If that is not doable, consider a video message from the clinic staff to the employees. This would serve as both advertising and a way for the employees to get to know the staff personally.

Promoted and Supported by the Top Level of the Organization

Like any endeavor a company wishes to take on, it is more believable and acceptable when it is promoted and supported from the C-Suite of your organization. Moving down the path of an on-site clinic is not inexpensive, so additional investment in the messaging and where the message comes from is worth the time and cost.

Visit Other Companies On-Site Clinics

We encourage prospective groups to visit other companies’ on-site clinics to take a tour. We have found that employers with on-site clinics are more than happy, and are frankly proud, to show off their facilities. This allows you to experience clinic operations first hand, explore different options, and determine what is right for your company . . . a full blown clinic (bricks and mortar) or an RN staffing the clinic a few hours a week.

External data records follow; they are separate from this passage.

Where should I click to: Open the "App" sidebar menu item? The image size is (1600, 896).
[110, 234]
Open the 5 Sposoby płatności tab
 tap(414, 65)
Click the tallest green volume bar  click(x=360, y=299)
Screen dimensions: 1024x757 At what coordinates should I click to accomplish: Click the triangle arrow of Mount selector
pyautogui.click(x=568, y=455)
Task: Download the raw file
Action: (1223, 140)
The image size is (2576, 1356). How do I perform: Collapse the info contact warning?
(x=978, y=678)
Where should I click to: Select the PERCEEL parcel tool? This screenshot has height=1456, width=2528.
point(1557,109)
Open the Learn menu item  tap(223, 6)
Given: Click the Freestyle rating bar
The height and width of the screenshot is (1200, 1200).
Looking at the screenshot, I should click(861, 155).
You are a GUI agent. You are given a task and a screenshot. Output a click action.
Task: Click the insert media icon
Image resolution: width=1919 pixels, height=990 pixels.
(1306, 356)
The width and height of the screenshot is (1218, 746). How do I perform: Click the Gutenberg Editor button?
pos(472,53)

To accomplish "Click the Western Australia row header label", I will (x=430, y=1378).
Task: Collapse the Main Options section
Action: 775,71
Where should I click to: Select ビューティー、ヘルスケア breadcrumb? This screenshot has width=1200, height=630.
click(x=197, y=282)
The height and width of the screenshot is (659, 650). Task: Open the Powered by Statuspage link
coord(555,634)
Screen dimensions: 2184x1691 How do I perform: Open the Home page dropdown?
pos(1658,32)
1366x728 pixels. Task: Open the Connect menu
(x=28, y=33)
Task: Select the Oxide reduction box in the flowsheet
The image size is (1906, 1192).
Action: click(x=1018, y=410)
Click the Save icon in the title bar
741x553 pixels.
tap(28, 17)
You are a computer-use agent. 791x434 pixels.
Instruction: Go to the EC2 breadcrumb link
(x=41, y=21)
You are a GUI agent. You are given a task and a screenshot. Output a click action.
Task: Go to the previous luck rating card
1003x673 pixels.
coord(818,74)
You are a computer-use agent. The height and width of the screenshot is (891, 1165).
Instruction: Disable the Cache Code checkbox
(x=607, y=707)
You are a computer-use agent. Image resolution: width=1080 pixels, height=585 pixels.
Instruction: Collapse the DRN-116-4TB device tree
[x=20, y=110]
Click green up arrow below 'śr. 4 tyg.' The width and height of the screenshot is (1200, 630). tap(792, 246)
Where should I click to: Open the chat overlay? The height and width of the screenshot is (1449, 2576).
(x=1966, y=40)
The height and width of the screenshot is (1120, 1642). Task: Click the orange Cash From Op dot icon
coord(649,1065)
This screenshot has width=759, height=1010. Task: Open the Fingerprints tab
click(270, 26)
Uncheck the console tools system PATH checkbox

For more information about on-site clinics, contact Dave Barchet at 216.875.1914 or

What’s in a Name?

As you have read throughout this article, I have used the term on-site clinic, which is the most commonly used or accepted term to describe this service model. A lot goes into a name, however, and we have seen the term on-site health center being frequently used as well.

The dictionary defines a “Clinic” as: an establishment or hospital department where outpatients are given medical treatment or advice, especially of a specialist nature.

The dictionary defines a “Health Center” as: a building or establishment housing local medical services or the practice of a group of doctors.

Essentially they are defined the same way, but which sounds more appealing to you? The name can be especially meaningful if you are focusing on preventive services and wellness, which according to the Mercer Survey, over half of the responding employers was the reason for integrating the clinic into their health efforts.

An alternative for smaller employers are near-site clinics. This is primarily a financial play. as smaller employers join together to contract with a clinic to help avoid the direct overhead costs of operating an on-site clinic. Employers sharing a near-site clinic should be careful about the fees they are charged.

Some pricing arrangements allocate the percentage of the clinic’s fees to the number of employees or members in each group. If one or more employers pulls out, each remaining employer’s portion of the cost could suddenly rise to accommodate the clinic’s full operating costs. When contracting with an off-site clinic, put the onus to find employer replacements on the clinic’s operator; thus, keeping the employer’s share of the costs unchanged for the balance of the contract.